JAKARTA, TEROPONGMEDIA.ID – Rencana penerapan kebijakan work from home (WFH) oleh pemerintah sebagai respons terhadap kenaikan harga minyak dunia mendapat sorotan dari DPR. Anggota DPR RI Muhammad Khozin menilai kebijakan tersebut perlu dikaji secara matang agar benar-benar efektif dan efisien.
Menurut Khozin, pemerintah harus mempertimbangkan berbagai aspek sebelum menerapkan skema kerja fleksibel tersebut, mulai dari kualitas layanan publik, efisiensi bahan bakar, hingga dampaknya terhadap ekonomi masyarakat.
“Perlu dikaji secara presisi pilihan format WFH yang akan ditempuh oleh pemerintah dengan memperhatikan efektivitas layanan publik, efisiensi BBM, dan ekonomi masyarakat,” ujarnya.
Ia menambahkan, pengalaman Indonesia saat pandemi COVID-19 pada 2020–2021 bisa menjadi referensi penting dalam merumuskan kebijakan ini. Data tersebut dinilai dapat memberikan gambaran nyata terkait efektivitas penerapan WFH di berbagai sektor.
Khozin menegaskan bahwa kebijakan ini harus berbasis data lapangan yang konkret, termasuk kondisi demografi dan karakteristik wilayah.

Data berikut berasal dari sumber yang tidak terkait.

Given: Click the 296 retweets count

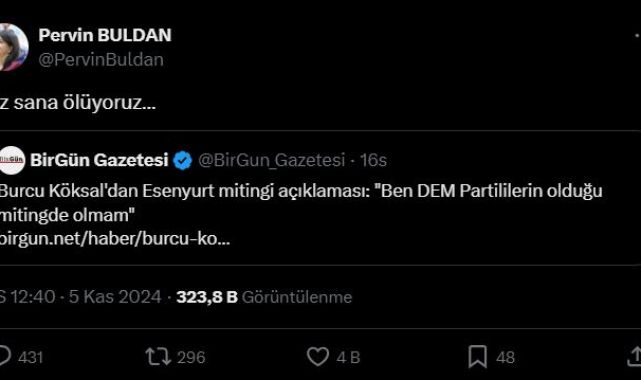Looking at the screenshot, I should [191, 358].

“Jadi, betul-betul didasari data kuantitatif lapangan dalam penerbitan kebijakan ini,” katanya.
Lebih lanjut, ia mengingatkan agar pemerintah tidak hanya melihat satu aspek saja. Menurutnya, skema satu hari WFH dalam sepekan belum tentu memberikan dampak signifikan terhadap penghematan bahan bakar.
Baca Juga:
Farhan Tegaskan Tak Ada WFH di Pemkot Bandung
Sebagai alternatif, ia menyarankan kebijakan tersebut bisa diterapkan lebih dulu di kota-kota dengan tingkat mobilitas tinggi seperti Jakarta, Depok, Bandung, dan Surabaya.

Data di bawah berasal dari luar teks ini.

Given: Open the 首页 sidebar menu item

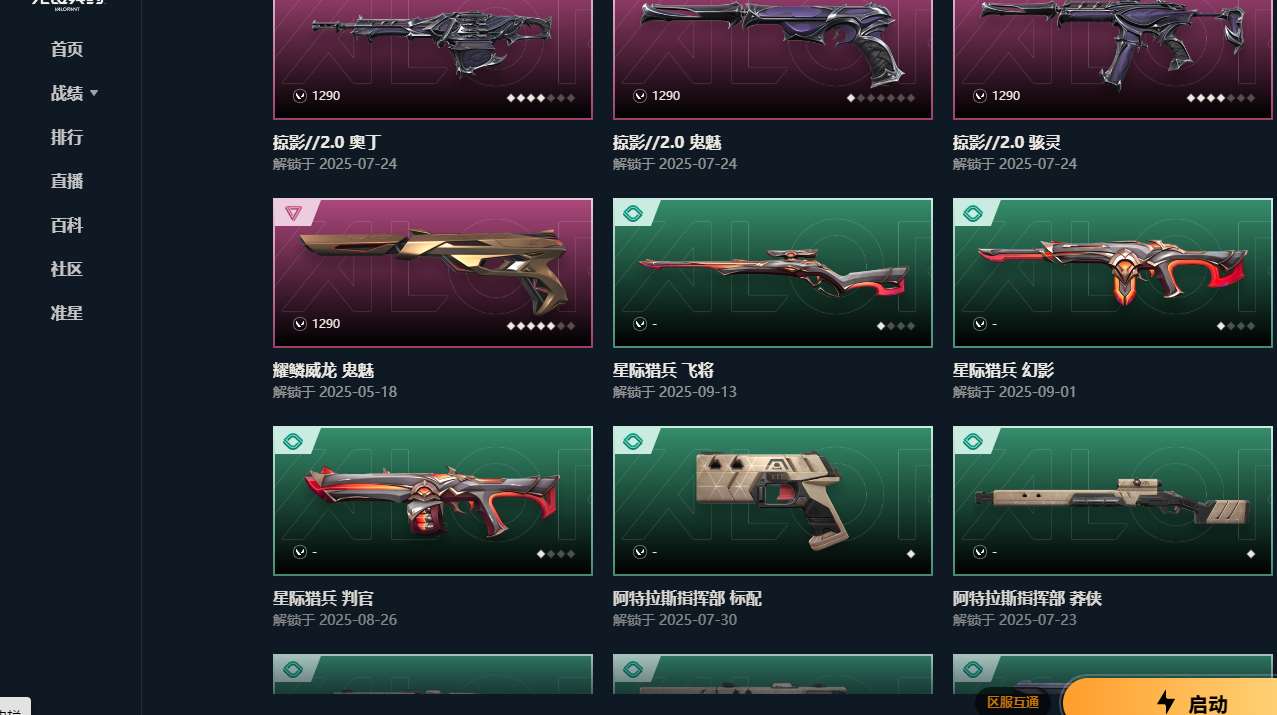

Selain WFH, Khozin juga menilai momentum ini dapat dimanfaatkan untuk memperbaiki sistem transportasi publik. Ia menekankan pentingnya peran pemerintah daerah dalam menyediakan transportasi umum yang nyaman dan aman agar masyarakat, termasuk ASN dan pekerja swasta, beralih dari kendaraan pribadi.

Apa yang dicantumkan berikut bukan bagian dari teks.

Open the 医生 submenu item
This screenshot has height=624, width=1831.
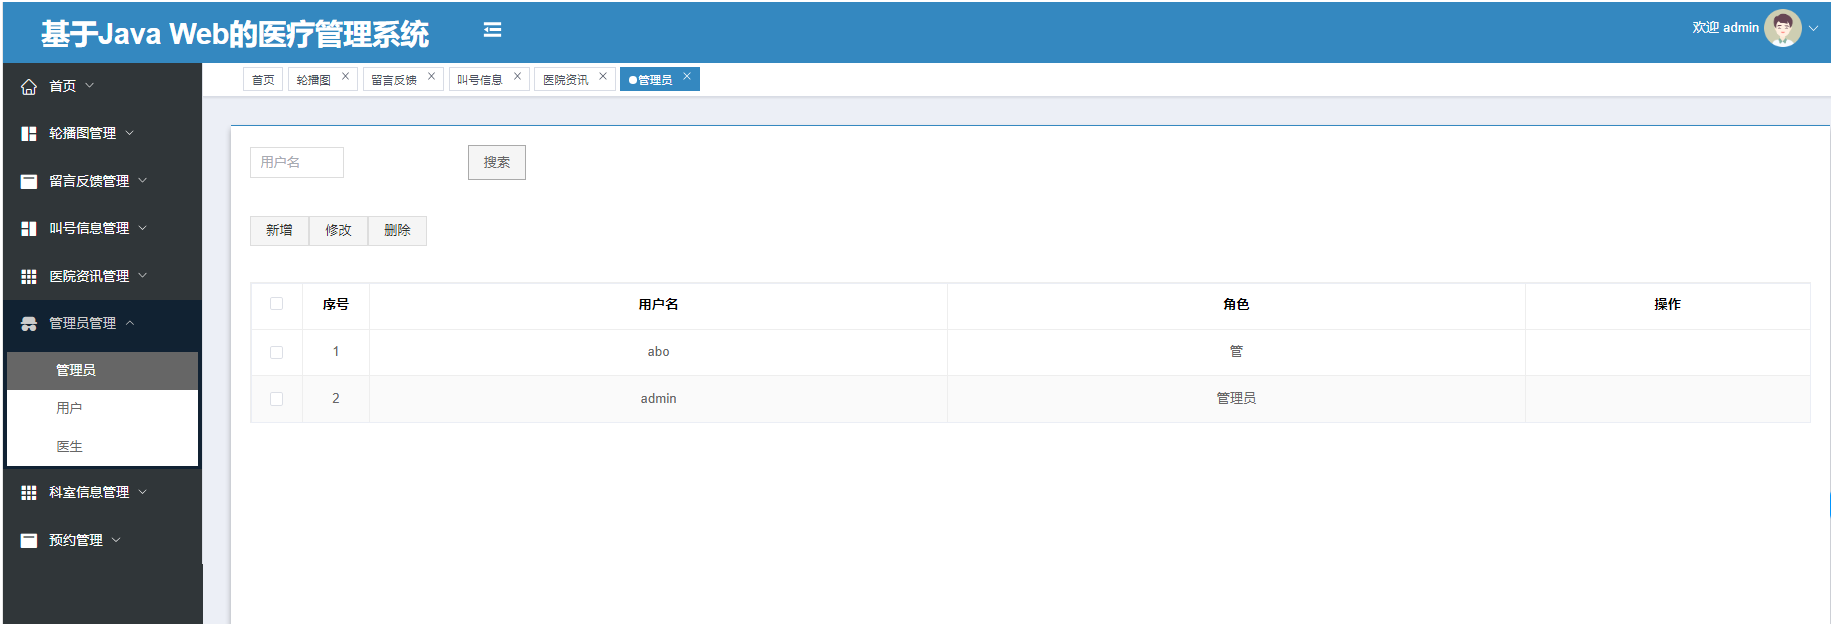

“Langkah ini selain efisien dalam konsumsi BBM, juga menjaga kelestarian lingkungan dengan berkurangnya polusi udara,” jelasnya.
Sebelumnya, Airlangga Hartarto menyampaikan bahwa pemerintah tengah mengkaji penerapan kerja fleksibel sebagai respons atas lonjakan harga minyak global.
“Terkait dengan kajian, bahwa dengan tingginya harga minyak, maka perlu efisiensi daripada waktu kerja, dimana akan dibuka fleksibilitas untuk work from home,” ujar Airlangga.
Ia menjelaskan bahwa skema yang disiapkan memungkinkan penerapan satu hari WFH dalam lima hari kerja. Kebijakan ini direncanakan berlaku tidak hanya untuk aparatur sipil negara (ASN), tetapi juga sektor swasta serta pemerintah daerah.